#### RECORDS TO USE ####
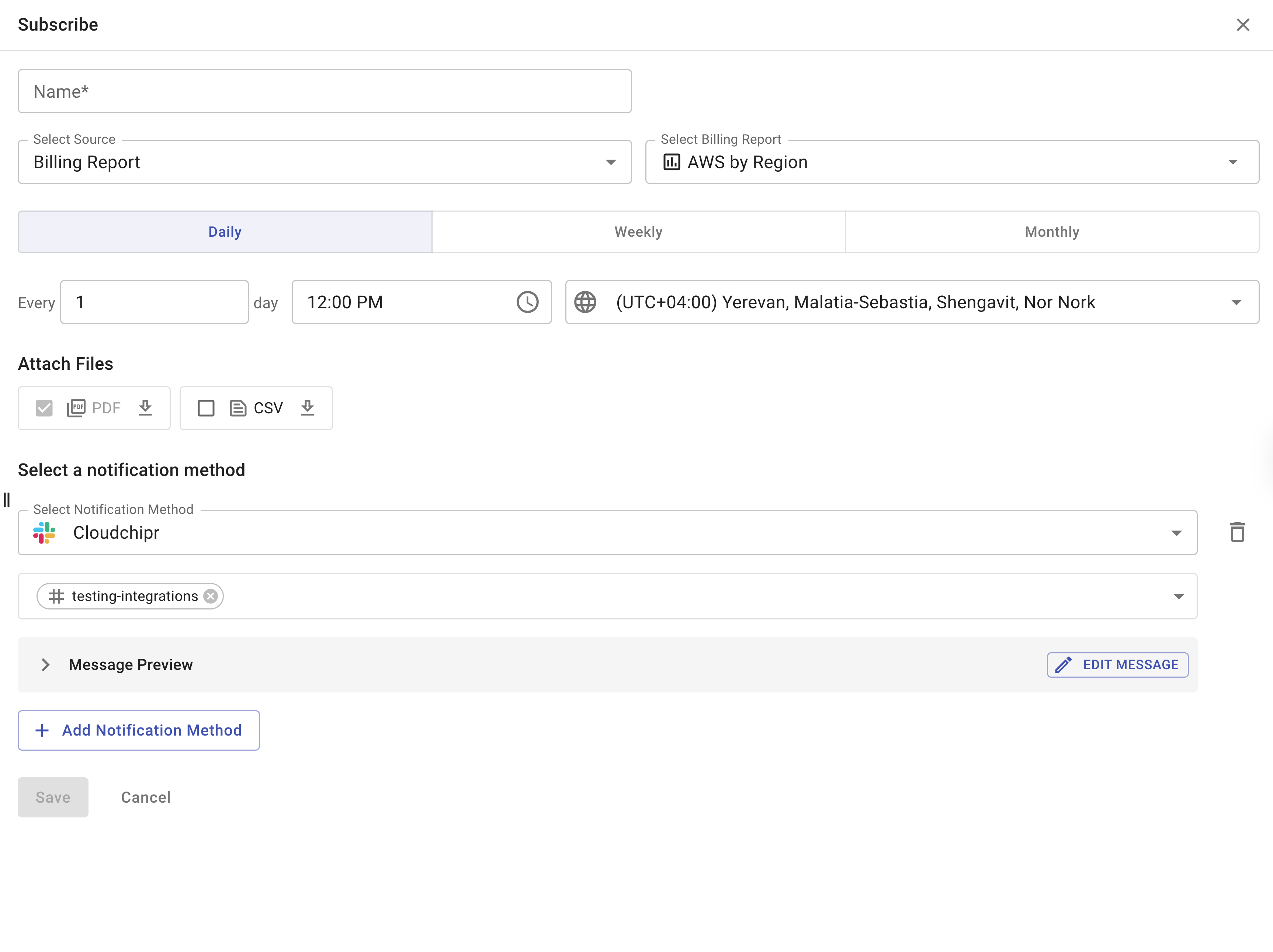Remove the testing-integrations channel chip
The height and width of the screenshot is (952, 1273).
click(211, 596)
####
#### RECORDS TO USE ####
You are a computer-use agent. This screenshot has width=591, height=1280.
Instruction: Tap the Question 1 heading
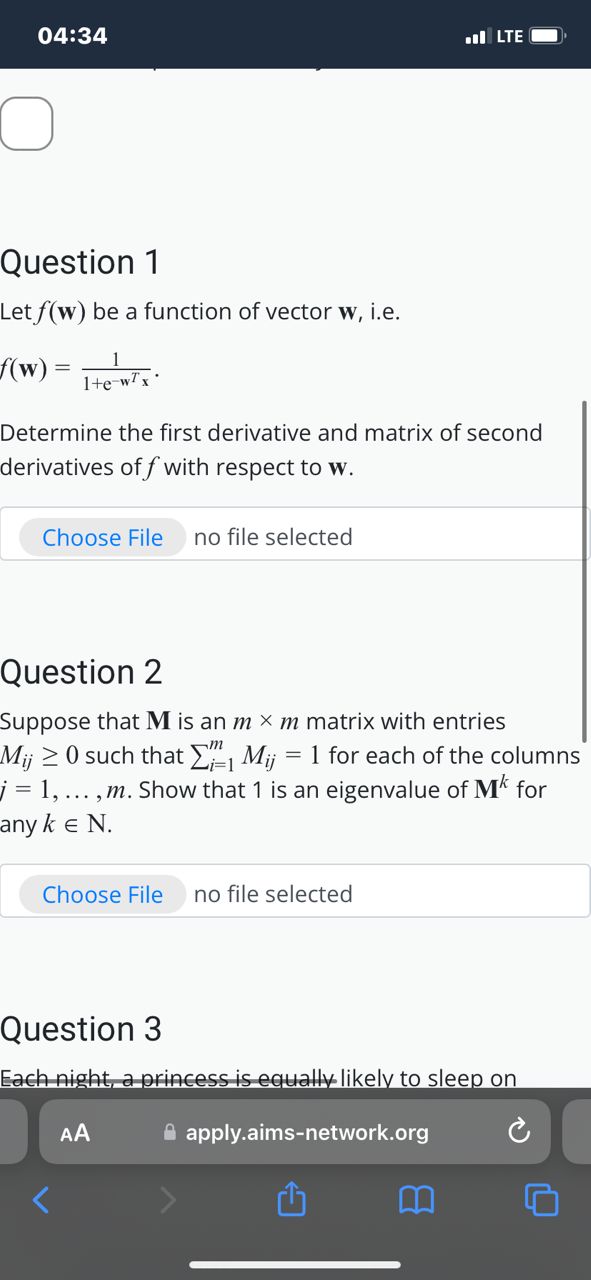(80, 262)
####
DIRECTIONS ▸
Output the lines from the line containing "Remove the testing-integrations channel chip" to the line containing "click(211, 596)" as a JSON list of strings, with one string for each line and no blank lines. Leave the pictures out.

SOLUTION FOR THIS TASK ▸
[
  "Remove the testing-integrations channel chip",
  "The height and width of the screenshot is (952, 1273).",
  "click(211, 596)"
]